What to do | Begin at the first line of the records below and, please, give each line again exactly until the line with "Given: Open the controller settings icon" is included.

──────── Records for the exercise ────────

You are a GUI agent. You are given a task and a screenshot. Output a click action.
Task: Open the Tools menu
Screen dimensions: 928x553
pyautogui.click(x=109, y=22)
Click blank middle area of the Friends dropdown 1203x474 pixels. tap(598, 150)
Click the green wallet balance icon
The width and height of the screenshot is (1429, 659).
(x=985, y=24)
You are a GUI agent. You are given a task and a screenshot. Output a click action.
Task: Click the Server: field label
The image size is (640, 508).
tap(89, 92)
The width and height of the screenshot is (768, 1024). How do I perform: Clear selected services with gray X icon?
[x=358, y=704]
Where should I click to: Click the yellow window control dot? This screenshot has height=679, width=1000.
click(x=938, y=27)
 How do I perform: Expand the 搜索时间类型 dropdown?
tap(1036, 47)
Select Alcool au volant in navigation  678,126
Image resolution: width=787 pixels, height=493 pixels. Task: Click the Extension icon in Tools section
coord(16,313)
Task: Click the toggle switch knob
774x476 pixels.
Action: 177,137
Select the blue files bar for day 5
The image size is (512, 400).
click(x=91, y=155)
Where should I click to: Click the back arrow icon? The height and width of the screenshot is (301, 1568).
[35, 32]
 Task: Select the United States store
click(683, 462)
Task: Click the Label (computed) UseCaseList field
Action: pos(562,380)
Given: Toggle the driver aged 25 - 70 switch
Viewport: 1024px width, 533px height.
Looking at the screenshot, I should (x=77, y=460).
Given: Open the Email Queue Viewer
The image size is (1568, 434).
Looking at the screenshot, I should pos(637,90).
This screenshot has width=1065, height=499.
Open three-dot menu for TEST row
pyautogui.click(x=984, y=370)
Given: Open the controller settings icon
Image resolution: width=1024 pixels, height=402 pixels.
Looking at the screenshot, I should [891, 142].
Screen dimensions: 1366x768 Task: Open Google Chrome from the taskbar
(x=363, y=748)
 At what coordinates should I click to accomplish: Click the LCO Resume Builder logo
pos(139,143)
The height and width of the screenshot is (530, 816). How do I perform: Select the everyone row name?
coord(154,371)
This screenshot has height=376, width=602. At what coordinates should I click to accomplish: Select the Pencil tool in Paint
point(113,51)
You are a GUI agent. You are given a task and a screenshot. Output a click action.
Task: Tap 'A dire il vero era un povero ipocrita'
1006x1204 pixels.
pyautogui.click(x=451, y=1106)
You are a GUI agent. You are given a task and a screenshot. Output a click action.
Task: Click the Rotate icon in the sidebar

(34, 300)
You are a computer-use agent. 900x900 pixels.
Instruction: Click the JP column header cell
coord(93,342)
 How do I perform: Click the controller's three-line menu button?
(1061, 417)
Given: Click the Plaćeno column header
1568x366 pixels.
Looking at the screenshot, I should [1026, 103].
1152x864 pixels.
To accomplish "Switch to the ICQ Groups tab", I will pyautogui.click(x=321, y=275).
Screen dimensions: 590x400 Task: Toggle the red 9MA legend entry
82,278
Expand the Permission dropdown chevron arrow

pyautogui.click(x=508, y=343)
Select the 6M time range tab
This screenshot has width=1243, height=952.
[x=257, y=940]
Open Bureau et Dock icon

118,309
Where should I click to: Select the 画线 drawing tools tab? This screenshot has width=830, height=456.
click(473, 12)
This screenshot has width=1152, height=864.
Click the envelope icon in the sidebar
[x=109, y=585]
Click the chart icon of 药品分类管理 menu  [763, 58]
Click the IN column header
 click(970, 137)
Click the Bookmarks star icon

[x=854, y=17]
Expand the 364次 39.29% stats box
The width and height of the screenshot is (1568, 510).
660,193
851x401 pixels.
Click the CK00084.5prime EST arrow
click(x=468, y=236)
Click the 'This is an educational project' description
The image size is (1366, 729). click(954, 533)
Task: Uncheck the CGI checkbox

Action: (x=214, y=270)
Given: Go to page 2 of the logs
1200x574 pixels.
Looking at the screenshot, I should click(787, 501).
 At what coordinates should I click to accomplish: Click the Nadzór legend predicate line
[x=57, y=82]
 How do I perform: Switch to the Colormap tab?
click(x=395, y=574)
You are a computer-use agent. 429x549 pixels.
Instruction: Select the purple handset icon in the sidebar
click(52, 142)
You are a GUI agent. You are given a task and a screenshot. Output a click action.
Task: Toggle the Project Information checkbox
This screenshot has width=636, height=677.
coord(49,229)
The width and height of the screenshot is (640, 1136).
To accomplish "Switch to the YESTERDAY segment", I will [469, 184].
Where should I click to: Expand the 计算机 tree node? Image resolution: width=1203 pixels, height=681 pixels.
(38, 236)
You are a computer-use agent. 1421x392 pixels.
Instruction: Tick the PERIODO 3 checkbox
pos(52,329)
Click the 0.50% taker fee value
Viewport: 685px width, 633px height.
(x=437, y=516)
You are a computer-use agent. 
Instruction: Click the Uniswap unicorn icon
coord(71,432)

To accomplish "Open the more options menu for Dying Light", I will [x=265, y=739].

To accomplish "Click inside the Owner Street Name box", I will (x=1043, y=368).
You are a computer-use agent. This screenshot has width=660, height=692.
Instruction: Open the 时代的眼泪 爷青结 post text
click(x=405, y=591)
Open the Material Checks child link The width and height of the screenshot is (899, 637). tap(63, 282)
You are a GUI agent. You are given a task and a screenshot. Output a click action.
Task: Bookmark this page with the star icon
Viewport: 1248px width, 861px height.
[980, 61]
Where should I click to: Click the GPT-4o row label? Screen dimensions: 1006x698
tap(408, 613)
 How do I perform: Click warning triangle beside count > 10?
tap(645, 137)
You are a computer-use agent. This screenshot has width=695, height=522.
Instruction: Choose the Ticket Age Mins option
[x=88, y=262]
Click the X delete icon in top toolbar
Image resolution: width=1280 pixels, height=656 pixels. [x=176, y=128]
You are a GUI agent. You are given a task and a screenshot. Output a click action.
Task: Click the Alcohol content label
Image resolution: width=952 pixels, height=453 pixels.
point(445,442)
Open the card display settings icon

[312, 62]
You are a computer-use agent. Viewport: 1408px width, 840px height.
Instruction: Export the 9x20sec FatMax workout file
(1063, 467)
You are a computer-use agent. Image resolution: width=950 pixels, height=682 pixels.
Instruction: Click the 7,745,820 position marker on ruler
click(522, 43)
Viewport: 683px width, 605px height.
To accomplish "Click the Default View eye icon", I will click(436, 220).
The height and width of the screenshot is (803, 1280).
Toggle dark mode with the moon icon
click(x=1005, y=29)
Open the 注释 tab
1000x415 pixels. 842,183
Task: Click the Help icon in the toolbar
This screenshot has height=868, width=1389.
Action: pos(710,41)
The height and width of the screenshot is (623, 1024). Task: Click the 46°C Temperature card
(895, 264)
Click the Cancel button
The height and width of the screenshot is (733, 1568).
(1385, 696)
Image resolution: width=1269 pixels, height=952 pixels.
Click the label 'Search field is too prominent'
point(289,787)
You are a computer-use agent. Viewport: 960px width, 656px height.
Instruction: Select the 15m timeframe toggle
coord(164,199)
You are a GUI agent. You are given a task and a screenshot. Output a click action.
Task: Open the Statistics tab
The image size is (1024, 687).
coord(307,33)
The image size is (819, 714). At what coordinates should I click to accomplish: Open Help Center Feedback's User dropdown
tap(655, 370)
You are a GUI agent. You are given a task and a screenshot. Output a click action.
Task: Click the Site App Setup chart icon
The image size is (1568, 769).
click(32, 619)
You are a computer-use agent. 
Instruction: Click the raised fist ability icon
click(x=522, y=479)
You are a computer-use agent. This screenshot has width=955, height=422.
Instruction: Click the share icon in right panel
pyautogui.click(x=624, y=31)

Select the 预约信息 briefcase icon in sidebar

────────

Result below |
You are a GUI agent. You are given a task and a screenshot. Output a click action.
Task: Open the Tools menu
Screen dimensions: 928x553
pyautogui.click(x=109, y=22)
Click blank middle area of the Friends dropdown 1203x474 pixels. tap(598, 150)
Click the green wallet balance icon
The width and height of the screenshot is (1429, 659).
(x=985, y=24)
You are a GUI agent. You are given a task and a screenshot. Output a click action.
Task: Click the Server: field label
The image size is (640, 508).
tap(89, 92)
The width and height of the screenshot is (768, 1024). How do I perform: Clear selected services with gray X icon?
[x=358, y=704]
Where should I click to: Click the yellow window control dot? This screenshot has height=679, width=1000.
click(x=938, y=27)
 How do I perform: Expand the 搜索时间类型 dropdown?
tap(1036, 47)
Select Alcool au volant in navigation  678,126
Image resolution: width=787 pixels, height=493 pixels. Task: Click the Extension icon in Tools section
coord(16,313)
Task: Click the toggle switch knob
774x476 pixels.
Action: 177,137
Select the blue files bar for day 5
The image size is (512, 400).
click(x=91, y=155)
Where should I click to: Click the back arrow icon? The height and width of the screenshot is (301, 1568).
[35, 32]
 Task: Select the United States store
click(683, 462)
Task: Click the Label (computed) UseCaseList field
Action: pos(562,380)
Given: Toggle the driver aged 25 - 70 switch
Viewport: 1024px width, 533px height.
Looking at the screenshot, I should (x=77, y=460).
Given: Open the Email Queue Viewer
The image size is (1568, 434).
Looking at the screenshot, I should pos(637,90).
This screenshot has width=1065, height=499.
Open three-dot menu for TEST row
pyautogui.click(x=984, y=370)
Given: Open the controller settings icon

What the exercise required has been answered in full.